Tabii bu noktaya kolay gelinmedi.
Savunma sanayiinde her türlü tehdide ve öldürülme riskine rağmen tam bağımsızlık yolunda, kararlı ve cesur adımlar atan Türkiye, hayal bile edemeyeceğimiz noktalara geldi. Bugün Pentagon'da 30 yıl sonrasının bilgisayarları kullanılıyor. Geleceğin teknolojileri test ediliyor.
Türkiye de Savunma Sanayii anlamında jenerasyon farkı dediğimiz noktaya geldi. Geleceğin teknolojileri henüz sahaya sürülmeden şu anda jenerasyon anlamında dünyanın beş ülkesinden biri haline geldik. O yüzden çok sayıda ülke kapımızda. 30 sene sonranın savunma sanayii teknolojilerimiz hazır.
Bunlar peyder pey sahaya sürülüyor. S.Arabistan gibi bir ülkenin insansız savaş uçakları için Bayraktar ile tarihi rekor kırarak bir anlaşma yaptığını biliyorduk. Ancak rakamlar ortada yoktu.
Bunu da bir İngiliz yayın organından öğrendik. 3 milyar doların üzerinde bir anlaşma olduğunu yazıyordu. Teknoloji transferi de yapıyor, ortak üretime de evet diyorduk.
Bunda hiçbir mazur yoktu.
Çünkü yazılımlar sadece ve sadece bize aitti. Asla istemediğimiz yerde kullanılamaz, ateşlenen füzeleri dilersek istediğimiz yere yönlendirirdik.

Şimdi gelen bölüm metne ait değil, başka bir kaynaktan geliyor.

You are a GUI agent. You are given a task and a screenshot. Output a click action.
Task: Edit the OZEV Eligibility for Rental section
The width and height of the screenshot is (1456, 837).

Direksiyon bizdeydi ve çok sayıda ülke artık Türkiye'ye bağımlı hale geliyordu. Amerika elindeki tüm silah stoklarını Ukrayna'dan tutun, PKK'ya, Libya'daki Hafter güçlerine kadar dağıtıp, eritiyordu. Bir nesil sonraki silahlarını kullanmaya yol açıyordu.
Ancak karada, denizde ve havadaki insansız hava araçlarında dünyada Türkiye'nin teknolojilerine yetişen yoktu. Fransız'ı, İngiliz'i, Amerikalısı Libya'da Türkiye düşmanı Hafter'e silah yağdırmıştı.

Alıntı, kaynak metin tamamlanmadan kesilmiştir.